Set the light control. Open the iris if your microscope has an iris or rotate the diaphragm (circular plate under the stage with different size holes) until one of the large holes is centered under the slide. This is your light control. Start with plenty of light, but once you have focused and found your specimen in the field of view, start reducing light until you see the most amount of detail. The brightest setting is typically not the best for contrast and detail. In fact, when you start hunting for pond water organisms, you'll find that many of them avoid light. Use only as much light as you need.
Focus slowly. It is easy to focus right past the correct focus point if you are going too fast. If your microscope has two controls, use the coarse adjustment for low and medium power and fine tine with the fine focus knob as needed. If you have the "e" or other specimen under the objective properly, it should now be visible. If it is not, gently move the slide around. This may take several tries.
Compare the position of the "e" or other specimen under the microscope with its position on the slide without the microscope. That's right! The microscope turns everything upside down and it reverses everything right to left as well. Memorize this rule. MOVE THE SLIDE IN THE OPPOSITE DIRECTION YOU WANT YOUR SPECIMEN TO GO. When you want the specimen to move to the right, move the slide to the left. When you want the specimen to move up, move the slide down. This seems strange at first, but with practice you won't even notice it.
Now for more magnification (power). Center the letter "e" or other specimen in the middle of the field of view as closely to the middle as you can. Rotate the objective that has the medium length over the slide and be sure it clicks into place. Refocus, but slowly. You will only be seeing a part of the letter "e" or other specimen, now. Move the slide slowly back and forth if you cannot see anything. If you get lost and lose the letter "e" or other specimen, go back to low power, center the slide and try again. It may take several tries to find a specimen, but this is normal. Don't give up.
If you managed medium power and have the specimen focused and in the field of view, you can try high power. Once again, center a part of the "e" or other specimen in the field of view and slowly and carefully rotate the longest tube objective (high power) until it clicks into place. It will barely clear the slide, so be careful. The next rule is very important. DO NOT USE COARSE FOCUS ON HIGH POWER! If your microscope has both fine and coarse focus, use only fine focus at high power. Why? The objective is very close to the slide, now. If you use coarse focus, you can , on many microscopes jam the objective down onto the slide and break the slide. Worse, yet, you may soil and even damage the objective.

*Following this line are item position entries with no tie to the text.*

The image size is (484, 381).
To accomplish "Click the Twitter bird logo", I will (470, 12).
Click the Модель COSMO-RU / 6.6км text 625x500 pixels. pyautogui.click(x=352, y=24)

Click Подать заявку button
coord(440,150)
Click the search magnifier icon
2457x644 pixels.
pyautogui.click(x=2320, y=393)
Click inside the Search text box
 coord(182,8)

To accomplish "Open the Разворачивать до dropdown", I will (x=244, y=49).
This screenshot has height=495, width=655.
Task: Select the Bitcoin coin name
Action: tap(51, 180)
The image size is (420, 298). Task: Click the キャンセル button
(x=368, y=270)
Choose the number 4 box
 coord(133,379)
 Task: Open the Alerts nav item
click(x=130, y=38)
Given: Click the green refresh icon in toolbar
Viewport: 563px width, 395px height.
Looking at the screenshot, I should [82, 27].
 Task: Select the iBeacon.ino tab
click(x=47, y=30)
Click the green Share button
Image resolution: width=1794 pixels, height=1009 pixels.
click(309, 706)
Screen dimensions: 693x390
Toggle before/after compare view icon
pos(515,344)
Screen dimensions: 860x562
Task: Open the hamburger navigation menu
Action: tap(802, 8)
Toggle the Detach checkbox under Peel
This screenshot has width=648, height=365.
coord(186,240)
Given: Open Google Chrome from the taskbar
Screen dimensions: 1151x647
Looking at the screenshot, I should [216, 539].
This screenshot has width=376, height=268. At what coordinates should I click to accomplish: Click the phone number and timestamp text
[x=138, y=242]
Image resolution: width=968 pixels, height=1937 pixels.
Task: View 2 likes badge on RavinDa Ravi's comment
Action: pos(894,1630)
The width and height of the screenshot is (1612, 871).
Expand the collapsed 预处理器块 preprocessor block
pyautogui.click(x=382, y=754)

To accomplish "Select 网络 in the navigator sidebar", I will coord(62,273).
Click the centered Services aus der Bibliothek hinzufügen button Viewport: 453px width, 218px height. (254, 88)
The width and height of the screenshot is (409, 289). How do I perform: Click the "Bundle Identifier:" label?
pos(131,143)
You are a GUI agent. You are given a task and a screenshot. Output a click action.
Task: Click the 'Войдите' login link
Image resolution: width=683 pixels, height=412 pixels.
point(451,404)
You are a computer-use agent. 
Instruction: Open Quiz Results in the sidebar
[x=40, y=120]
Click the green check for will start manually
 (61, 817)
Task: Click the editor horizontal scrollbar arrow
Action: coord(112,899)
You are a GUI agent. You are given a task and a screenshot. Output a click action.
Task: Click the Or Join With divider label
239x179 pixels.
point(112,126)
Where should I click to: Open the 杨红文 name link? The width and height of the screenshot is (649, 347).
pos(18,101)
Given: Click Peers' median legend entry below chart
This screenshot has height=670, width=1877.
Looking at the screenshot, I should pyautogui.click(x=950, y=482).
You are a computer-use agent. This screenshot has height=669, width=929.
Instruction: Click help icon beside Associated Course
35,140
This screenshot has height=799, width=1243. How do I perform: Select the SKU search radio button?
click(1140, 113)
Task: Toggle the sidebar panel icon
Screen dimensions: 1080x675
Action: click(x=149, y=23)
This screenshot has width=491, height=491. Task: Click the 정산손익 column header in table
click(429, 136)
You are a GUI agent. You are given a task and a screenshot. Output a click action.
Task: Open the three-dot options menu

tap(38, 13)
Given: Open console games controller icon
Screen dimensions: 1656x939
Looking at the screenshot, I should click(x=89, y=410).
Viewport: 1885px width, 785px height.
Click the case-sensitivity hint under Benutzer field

You will soon discover that using you first microscope at high power is much more difficult than at low power. It takes practice! The good news is that you don't need high power that often. Most of the things you are going to study with a microscope look better at low and medium power, anyway. Even scientists use low and medium powers for much of their work. Use only enough magnification as needed.
Have fun with your new microscope. There's a whole other world waiting for you to see!